When the patient’s daughter was deemed by a local court to have authority to make health care decisions on behalf of her father, with the aim of compelling the hospital to continue all treatments, TRINITAS appealed the verdict to the Appellate Division of the Superior Court of New Jersey. The patient passed away in May 2009, while the case was still being considered.

Germana still considers the case one of the most interesting of his career—and one of the most informative.

“There were people who believed that Trinitas was trying to unilaterally and unjustly pull life support, or that the hospital was doing it for financial reasons. Nothing could be further from the truth,” Germana reflects. “Our organization is one of the biggest providers of charity health care services in New Jersey. The issue was simple: Should providers be forced to give care they feel is no longer medically indicated? We didn’t believe it then, and we still don’t believe it now.”

Trying as the job can often be, it’s one that Germana wouldn’t trade for anything. But he still never planned on being a lawyer.

The mission

“As far back as elementary school, I wanted to become a dentist.

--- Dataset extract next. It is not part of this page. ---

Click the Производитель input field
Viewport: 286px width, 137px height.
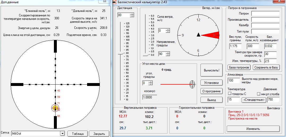tap(265, 19)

But I couldn’t hack organic chemistry,” Germana recalls with a laugh. “I was just always being pulled into that world—the medical world.”

Sam Germana – Trinitas Regional Medical Center Vanguard Law Magazine

After earning degrees from Stony Brook (B.A. in psychology) and The New School (MPS in health services administration), Germana began his career as an administrator at his undergrad alma mater, where he helped open new units in the university’s hospital.

Determined to bolster his bona fides, Germana enrolled at Touro College’s Jacob D. Fuchsberg Law Center in 1991. After four years of “burning the candle at both ends”—working at Stony Brook by day, attending classes at night—Germana earned his J.D. in 1995.

The method

Following a four-year run as assistant general counsel for Staten Island University Hospital, Germana joined Trinitas in 2002. Today, it’s one of the few remaining independent hospitals in New Jersey—a status that lends Germana’s role a unique flavor.

Since opening its doors following a two-hospital merger in 2000, strategic affiliations have been key to the organization’s success. When Trinitas partnered with a nearby provider to take on its pediatric patients in 2008, it was Germana’s job to review the agreement. Ditto when Trinitas created a new medical school affiliation in 2018.

More recently, Germana has been increasingly focused on helping Trinitas achieve designation as a Level II Trauma Center, allowing it to administer definitive care for all injured patients—a process that’s required regular interfacing with the Department of Health.

It’s the kind of scope that would seem to preclude any attempt at moonlighting. Apparently, Germana found that a hard habit to kick: Since 2009, he’s served as an adjunct professor for a number of local colleges, teaching both health law and general business management courses.

“Whenever I’m teaching a new class, I always try and weave this in: The bottom line is the bottom line,” Germana says. “A good lawyer is always thinking about how the organization’s finances are impacted by what they do. In health care, you can never lose sight of the mandate to provide the best patient care possible. Building a better legal department is key to that greater goal.”